Cinquenta cabines fixas e 30 radares que vão rodando pelas cabines, em 25 estradas sensíveis de Norte a Sul do País. Tudo deveria estar em pleno funcionamento até janeiro de 2017. Mas seis meses depois do prazo estabelecido, há nove radares que continuam sem funcionar, e ao consórcio Eyssa-Tesis/Micotec, a quem foi adjudicada a instalação do sistema, não foi exigido o pagamento de uma multa, que ultrapassaria já um milhão de euros, prevista no contrato, conta o Público.

Ao jornal, o Ministério da Administração Interna confirmou que o contrato atribui “à entidade adjudicante a responsabilidade de assegurar a sua ligação à rede eléctrica em baixa tensão”, mas acrescentou, logo de seguida, que “a execução de cada uma das 50 ligações dos LCV (Locais de Controlo de Velocidade) à rede elétrica (ligações entre o posto de transformação e o ponto de entrega de energia) não está no âmbito do referido contrato, tendo corrido paralelamente à execução daquele”.

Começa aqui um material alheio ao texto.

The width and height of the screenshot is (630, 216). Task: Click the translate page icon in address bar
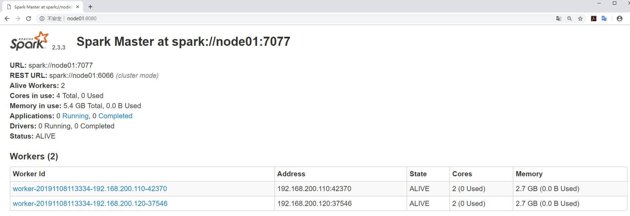click(x=559, y=19)
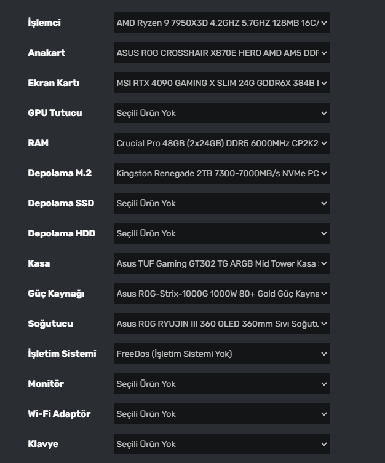The height and width of the screenshot is (463, 385).
Task: Open the Depolama HDD dropdown
Action: pos(221,234)
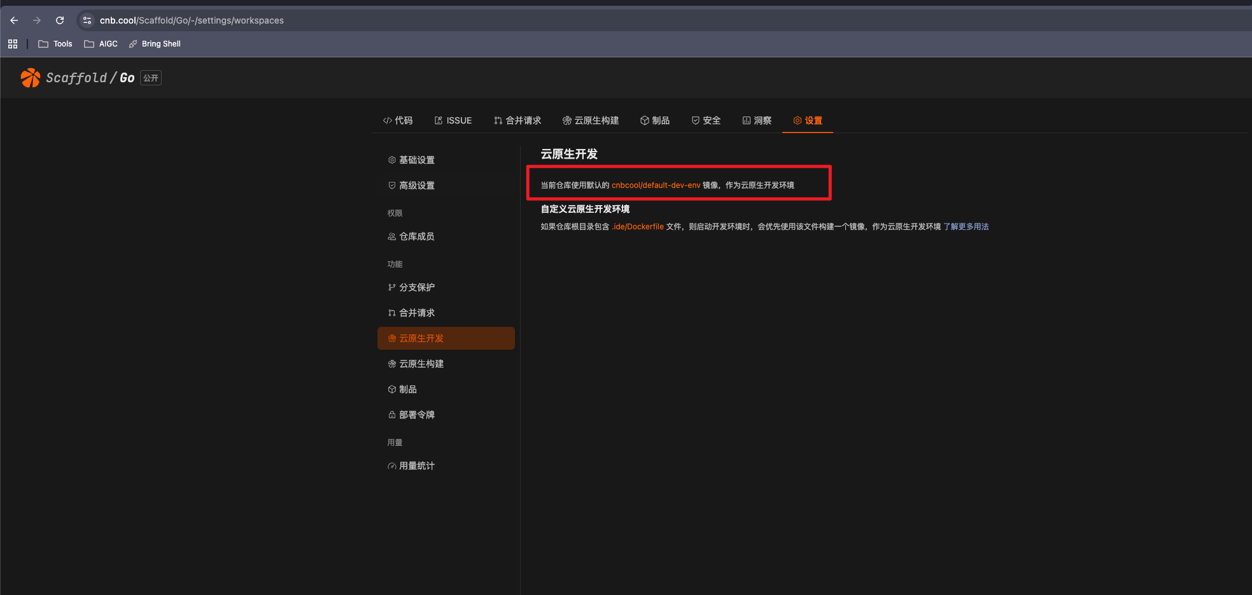Select the 制品 top tab
1252x595 pixels.
655,120
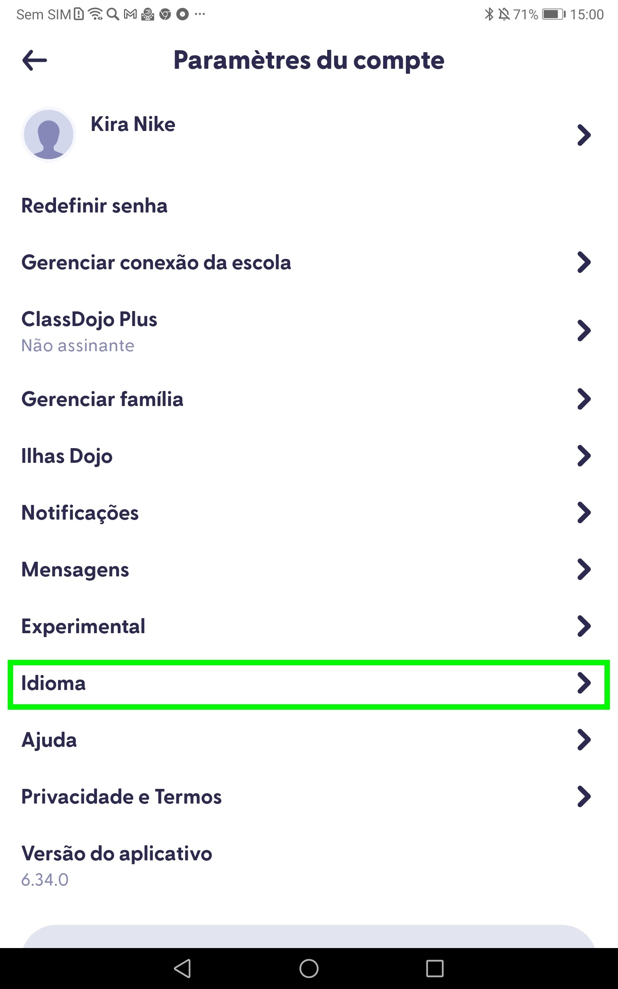
Task: Select the Idioma language option
Action: [x=54, y=683]
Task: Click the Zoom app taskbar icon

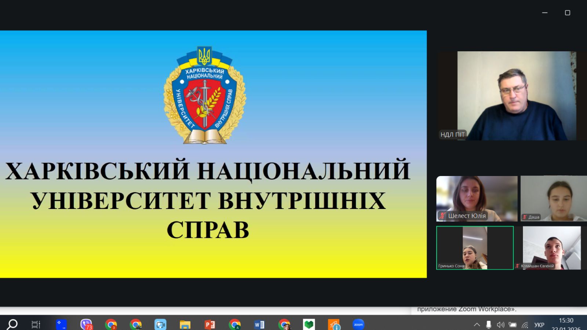Action: coord(358,325)
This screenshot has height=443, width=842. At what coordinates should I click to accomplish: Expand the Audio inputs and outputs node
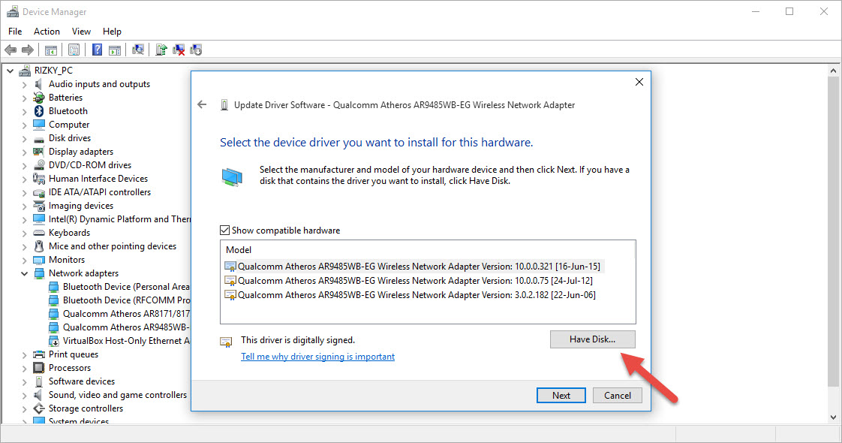click(x=24, y=84)
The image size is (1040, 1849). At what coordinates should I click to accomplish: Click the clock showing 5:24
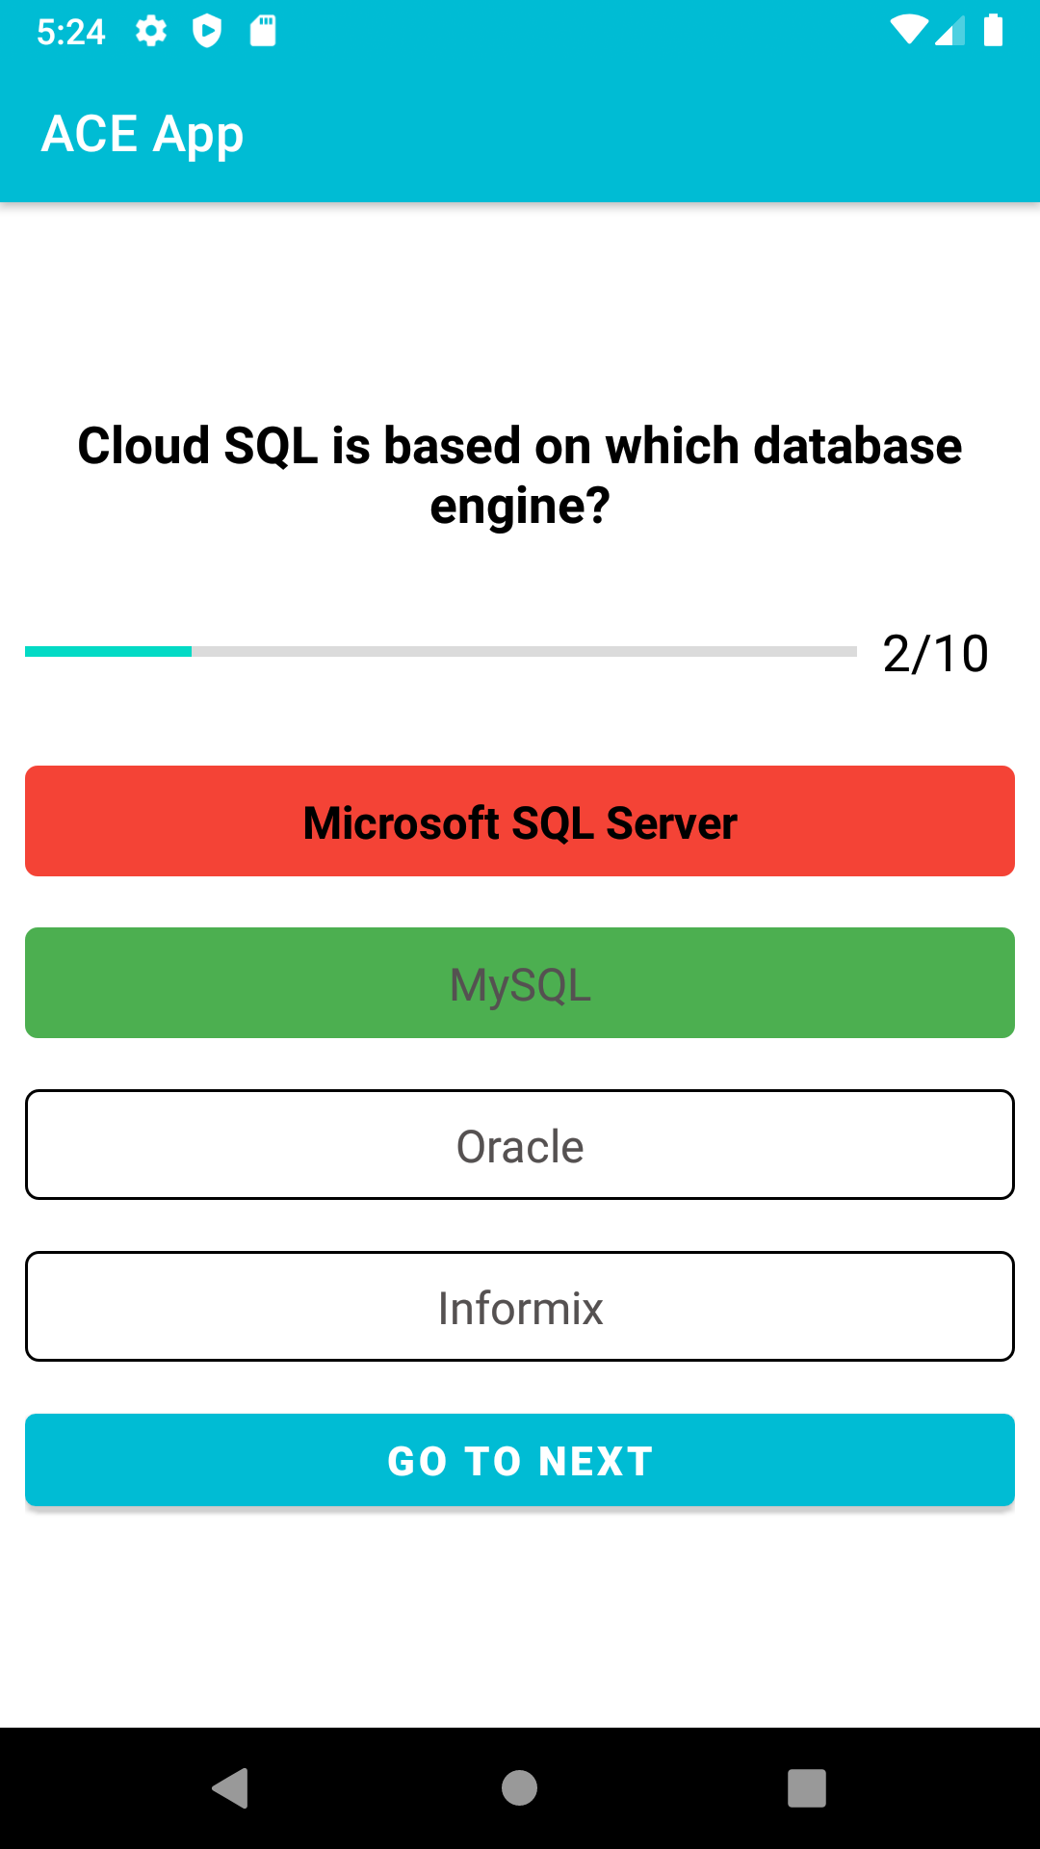coord(72,31)
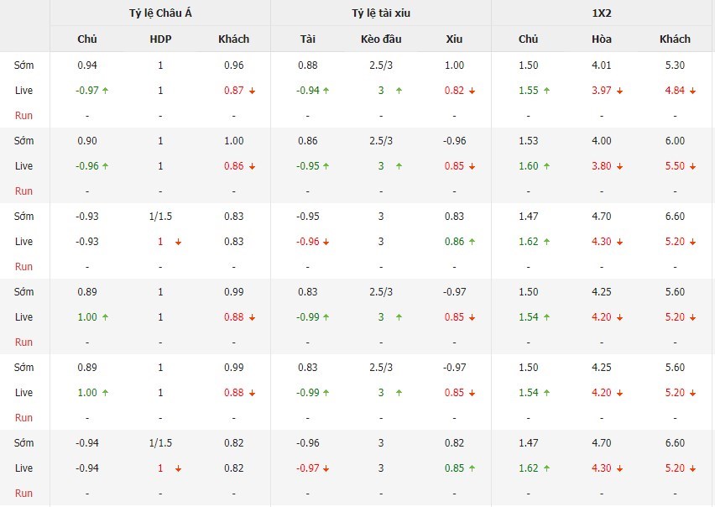Viewport: 715px width, 507px height.
Task: Select the Hòa column header
Action: pos(602,39)
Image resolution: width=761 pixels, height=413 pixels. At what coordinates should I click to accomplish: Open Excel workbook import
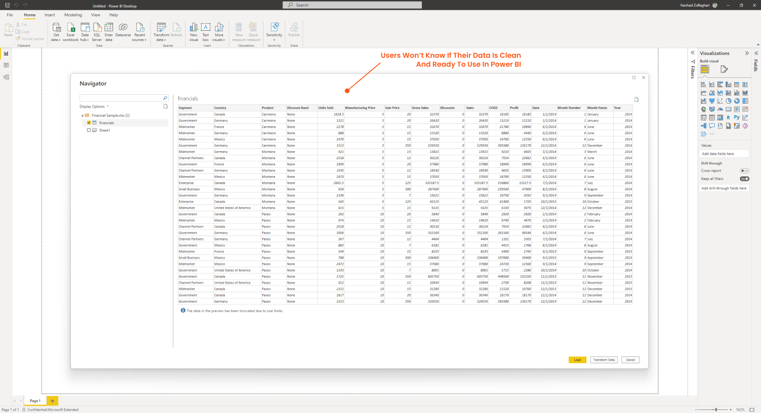click(x=70, y=28)
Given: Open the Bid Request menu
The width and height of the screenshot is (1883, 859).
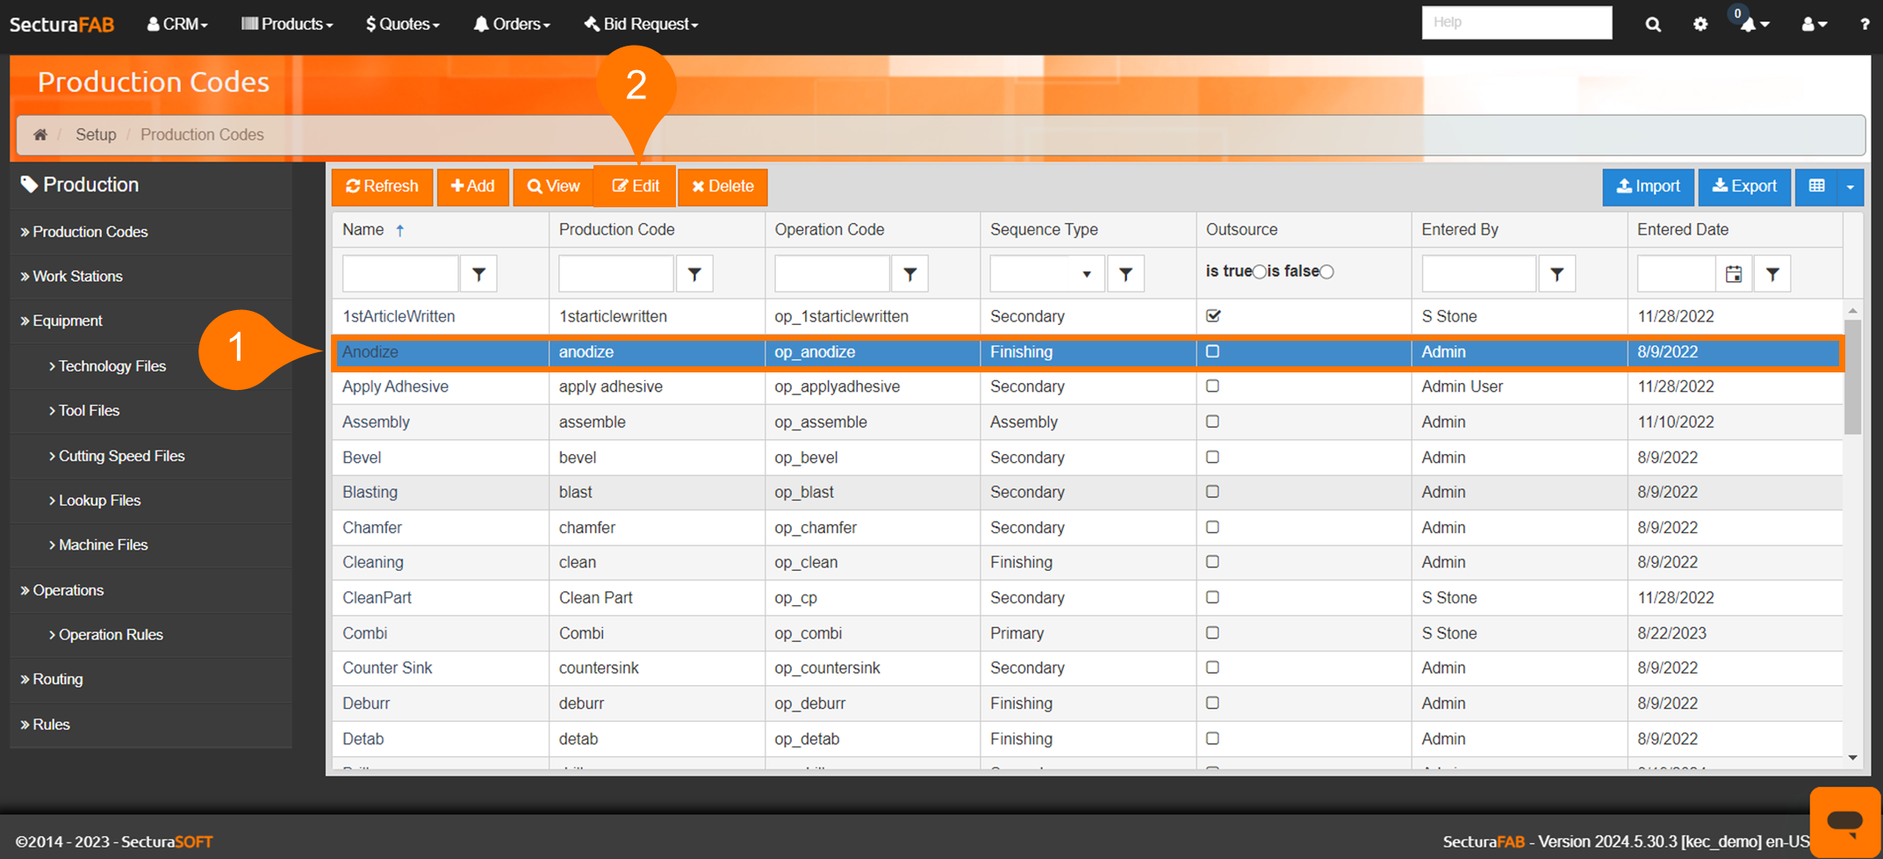Looking at the screenshot, I should (x=641, y=25).
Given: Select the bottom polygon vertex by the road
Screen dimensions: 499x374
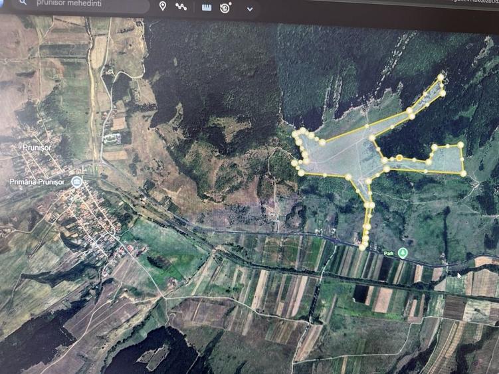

Por sua vez, o presidente da Autoridade Nacional de Segurança Rodoviária (ANSR), Jorge Jacob, explicou que o consórcio já pediu a instalação das ligações elétricas “há muito tempo” à EDP, mas que estas “ainda não foram todas instaladas” e, em alguns casos, aguarda-se “a autorização dos municípios e de outras entidades que têm emitir licenças”. Rematou, dizendo que os custos da ligação ao posto de transformação são da responsabilidade da própria ANSR, pelo que a “culpa do atraso é da ANSR”.